------ 提示本文

広い車内空間を実現したアウディのプレミアムコンパクト電動SUV「Q4 e-tron」のキモはデザインにあり!

■ユニークなボディデザインと広い車内空間

電気自動車の開発に熱心なアウディ。日本では、大型SUV「e-tron」と「同スポーツバック」、そして、 スポーティな4ドアグランツーリスモ「e-tron GT」に続く第3弾となります。

今回は、MEBと呼ばれるピュアEV専用プラットフォームを使用。日本には夏に導入されたフォルクスワーゲン「ID.4」の姉妹車となります。スタイリングは、VWはVWらしいし、アウディはアウディらしい、と個性がしっかり守られています。

Q4 e-tronでたいへんユニークだと思ったのは、ボディデザインです。Aピラーの付け根がうんと前の方にあります。従来のICE(ガソリンやディーゼルの内燃機関搭載車)ではありえないことです。

実はこれが、アウディによるピュアEVのデザインのミソ。従来ではできなかったパッケージが可能になったことが謳われています。

「車内中央のキャビンスペースは面積が広がり、大きなホイールを外側に出すように設定しました。ボンネットの下にはエンジンがないので、Aピラーは今までよりもぐんと前に。長いホイールベースに大きな車輪、そして短いオーバーハング」

アウディデザインを統括するマルク・リヒテ氏の言葉です。「完全に生まれ変わった新しいプロポーションこそが、電気自動車の大きな特徴なのです」。Q4 e-tronの特徴をそう説明しています。

それがどれだけ私たちのメリットなのか。室内に入ると、すぐにわかります。私はびっくりしました。とりわけ後席の広さ。

「Q3とQ5の間に位置するコンパクトなボディサイズながら、インテリア長はQ5をしのぎ、室内空間、荷室は上位モデルにかなうスペースを実現」しているとは、アウディのプレスリリース中の文言。

ホイールベースは2765mmと、4590mmの全長に対して、ずいぶん長めにとられているうえ、トランスミッションや燃料タンクをクリアするための出っ張りがありません。

前出のリヒテ氏は、審美的な面からQ4 e-tronのいいとこを強調していましたが、機能面でもちゃんと恩恵があるのです。後席は、どちらのQ4 e-tronもスペースがたっぷり。足元の広さは、ビッグサイズな感じです。

------------

> [課題文 1]: Q4 e-tronの記事のうち、「今回は、MEBと呼ばれるピュ」を含む語句で始まり「ました。とりわけ後席の広さ。」で終わる部分を、「Aピラー」を「フロントピラー」に置き換えて書き直してください。
> [課題文 2]:
Q4 e-tronの記事について、次の問いに答えてください。
(a) Q4 e-tronのホイールベースは何mmか。
(b) アウディデザインを統括する人物は誰か。
(c) Q4 e-tronはフォルクスワーゲンのどの車の姉妹車か。
> [課題文 3]: Q4 e-tronの記事を、最後の文の後から書き継いでください。

------ データ抜粋

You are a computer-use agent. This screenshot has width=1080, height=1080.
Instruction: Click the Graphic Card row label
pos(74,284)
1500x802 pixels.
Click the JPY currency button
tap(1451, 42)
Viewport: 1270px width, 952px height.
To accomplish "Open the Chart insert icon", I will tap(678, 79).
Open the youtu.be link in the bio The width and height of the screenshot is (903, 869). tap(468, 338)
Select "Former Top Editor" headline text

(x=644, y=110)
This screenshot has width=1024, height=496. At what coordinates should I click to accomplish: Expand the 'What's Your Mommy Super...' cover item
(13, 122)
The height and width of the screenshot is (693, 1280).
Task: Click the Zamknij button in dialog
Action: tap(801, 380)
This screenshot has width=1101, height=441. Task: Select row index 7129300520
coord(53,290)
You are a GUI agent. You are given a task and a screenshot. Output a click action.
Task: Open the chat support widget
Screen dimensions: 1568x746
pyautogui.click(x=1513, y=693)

------------

> [想定出力 1]:
今回は、MEBと呼ばれるピュアEV専用プラットフォームを使用。日本には夏に導入されたフォルクスワーゲン「ID.4」の姉妹車となります。スタイリングは、VWはVWらしいし、アウディはアウディらしい、と個性がしっかり守られています。

Q4 e-tronでたいへんユニークだと思ったのは、ボディデザインです。フロントピラーの付け根がうんと前の方にあります。従来のICE(ガソリンやディーゼルの内燃機関搭載車)ではありえないことです。

実はこれが、アウディによるピュアEVのデザインのミソ。従来ではできなかったパッケージが可能になったことが謳われています。

「車内中央のキャビンスペースは面積が広がり、大きなホイールを外側に出すように設定しました。ボンネットの下にはエンジンがないので、フロントピラーは今までよりもぐんと前に。長いホイールベースに大きな車輪、そして短いオーバーハング」

アウディデザインを統括するマルク・リヒテ氏の言葉です。「完全に生まれ変わった新しいプロポーションこそが、電気自動車の大きな特徴なのです」。Q4 e-tronの特徴をそう説明しています。

それがどれだけ私たちのメリットなのか。室内に入ると、すぐにわかります。私はびっくりしました。とりわけ後席の広さ。

> [想定出力 2]:
(a) 2765mm
(b) マルク・リヒテ氏
(c) 「ID.4」

> [想定出力 3]:
運転席は、センタークラスターがドライバーの方に向けられた、いわゆるセントラルテーマが採用されています。10.25インチの計器盤や11.6インチのインフォテイメントシステム用モニター、さらに空調の吹き出し口や、シフターなどのセンターコンソールといったものがひとつずつ、かたまりとして、建築物のように組み合わされています。

基本的には昨今のアウディ車に共通するデザインテーマで、審美性が高い一方、ピュアEVだからといって奇をてらったようなところはありません。ナチュラルな雰囲気こそ、Q4 e-tronが新世代のピュアEVであるゆえんではないでしょうか。

一方、操作の“お作法”は独自。例えば、ドライバーズシートに着席してスタートボタンを押すのは従来どおりですが、ブレーキペダルを踏むだけでシステムが目覚めるのは、実際に使い勝手がよさそうです。

■スムーズな加速とフラットな高速走行

私が乗ったのは「Q4スポーツバックe-tron S line(エスライン)」。S lineはスポーティな仕上げをもっていて、アウディではつねに人気の高いグレードです。

今回日本に導入されたのは「40」なる出力と関連するサブネームを持っています。正式車名は「Q4 40 e-tron」。そのうち、高性能だったり、モーター2基搭載の上記モデル(本国には45クワトロとか50クワトロあり)が導入されるかもしれません。

40が非力かというと、市街地を走った限り、まったくそんな印象はありませんでした。むしろ走り出しは、乗員の頭が後ろにのけぞらないように、アクセルペダルの踏み方を控えめにしてトルクをコントロールする必要があるほどでした。

発進してしまえば、加速はスムーズです。操舵への車体の反応もいいし、ブレーキもしっかりしているうえにフィールもいいので、ドライブに違和感は皆無。どころか、爽快に感じられます。

私がドライブしたS lineは先述のとおりスポーティ仕様なので、専用のバケットシートをそなえているし、タイヤサイズも扁平率の低い20インチです。

タイヤのせいか、市街地の舗装があまりよくない路面だと、ややゴツゴツ感がありました。不快というほどではなく、速度があがっていくと、フラット感がでて、いい感じになります。高速が得意なんだろうなあと思わせられる出来なのです。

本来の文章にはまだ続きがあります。